[Collection entries]
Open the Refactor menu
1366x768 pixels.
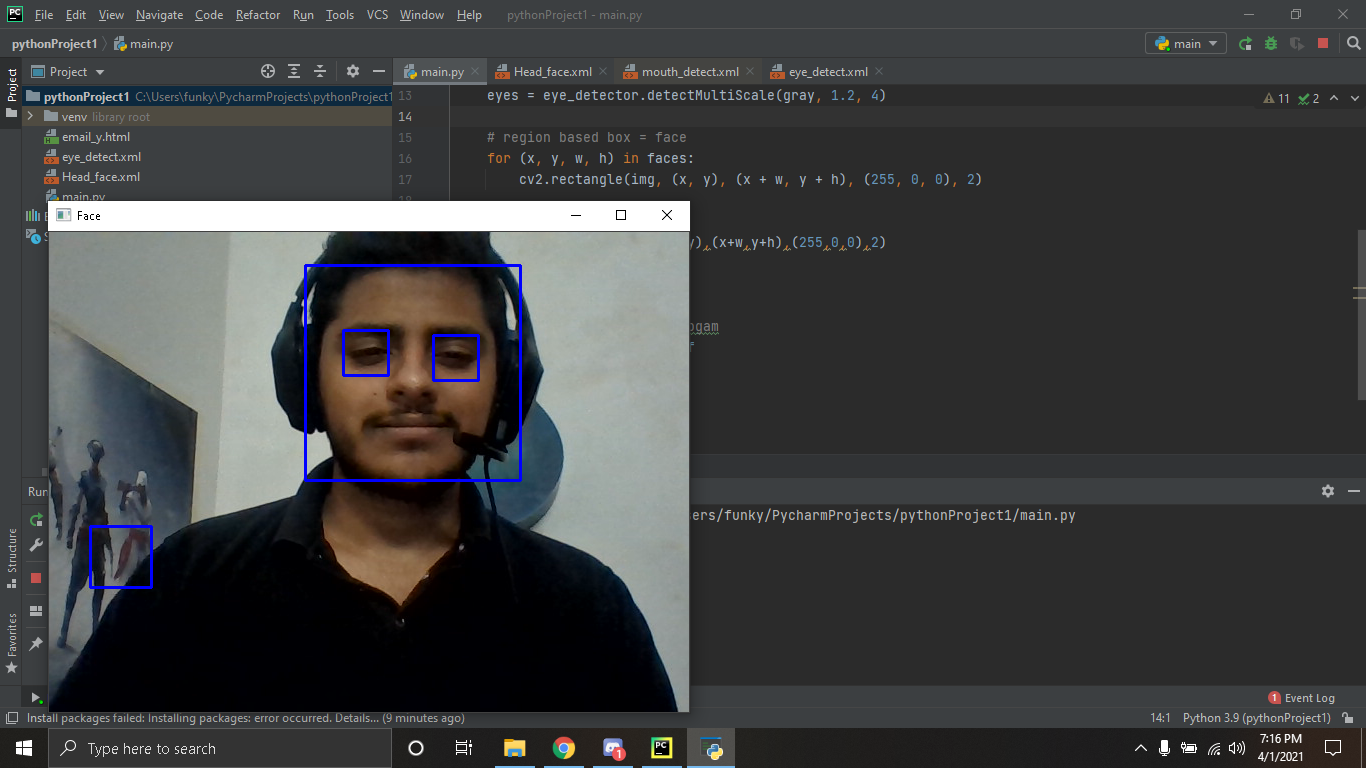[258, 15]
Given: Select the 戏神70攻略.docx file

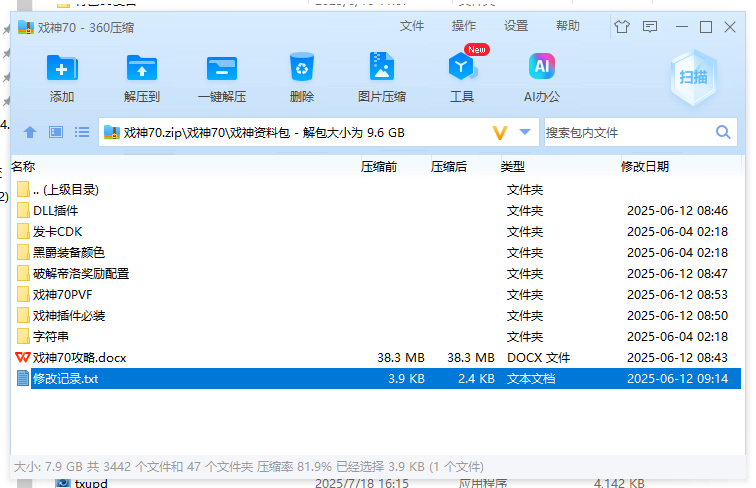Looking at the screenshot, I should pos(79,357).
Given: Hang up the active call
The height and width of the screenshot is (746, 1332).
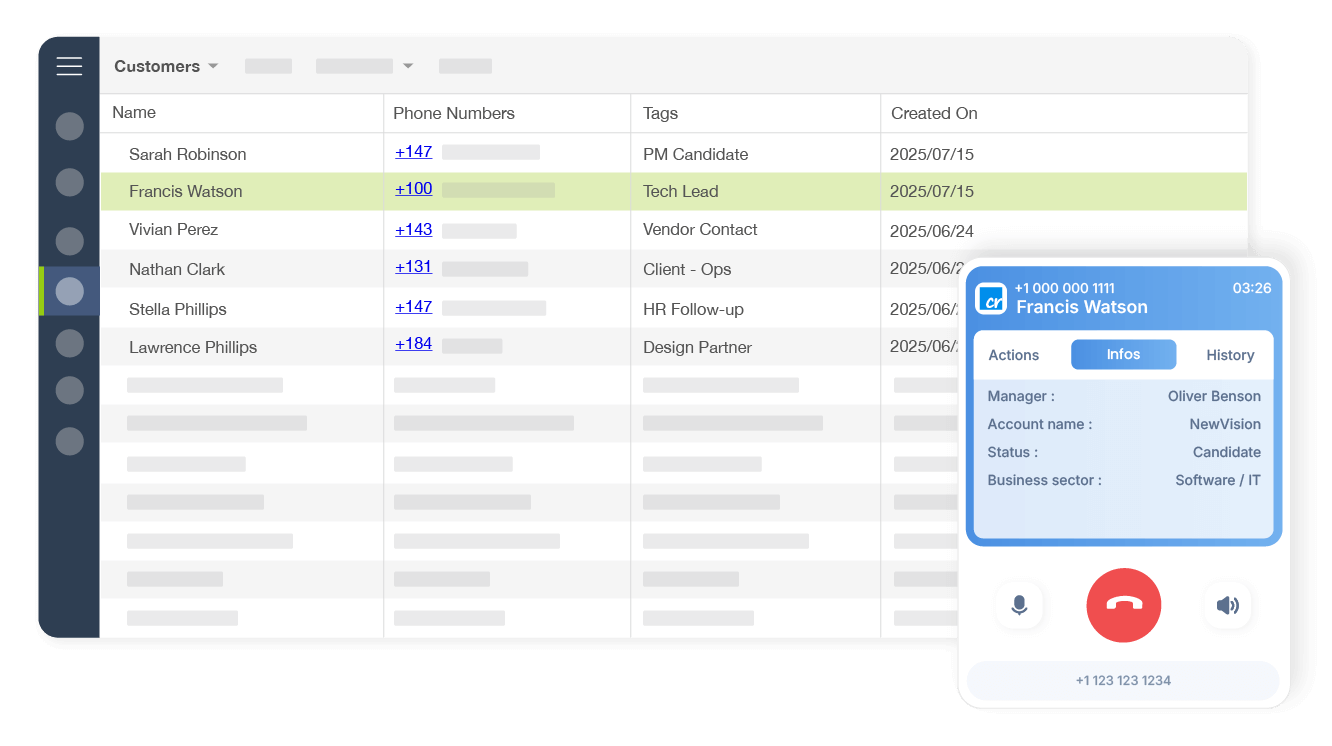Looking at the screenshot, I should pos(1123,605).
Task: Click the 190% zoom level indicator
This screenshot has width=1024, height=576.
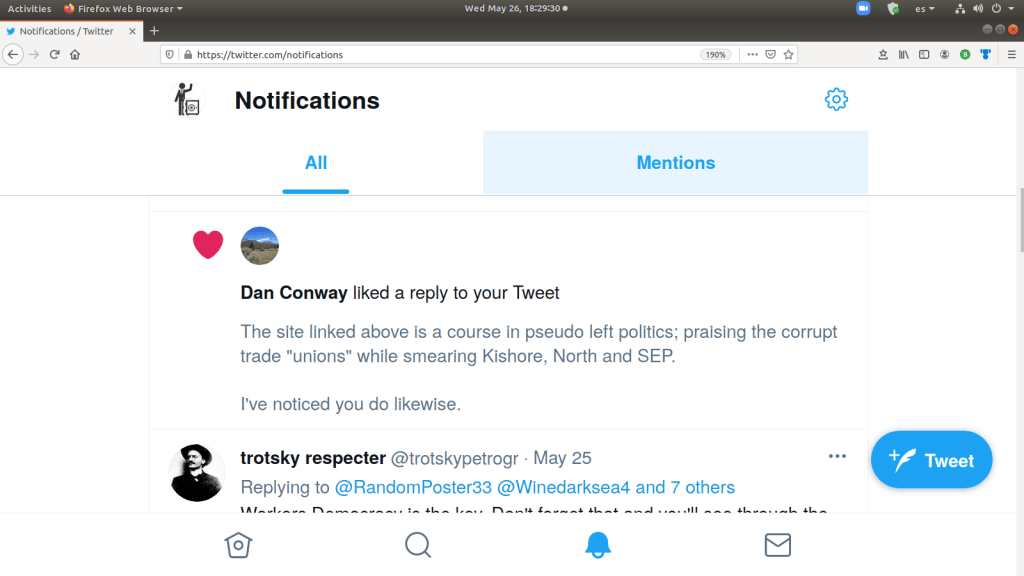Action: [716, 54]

WORK TO BE COMPLETED = Line by line and exactly, reproduce the span from the line with "1366x768 pixels." through the end of the data above, both ends included, with pictures left out.

SOLUTION BELOW =
1366x768 pixels.
[258, 15]
Given: Select the 戏神70攻略.docx file

Looking at the screenshot, I should pos(79,357).
Given: Hang up the active call
The height and width of the screenshot is (746, 1332).
Looking at the screenshot, I should pos(1123,605).
Task: Click the 190% zoom level indicator
This screenshot has width=1024, height=576.
Action: [716, 54]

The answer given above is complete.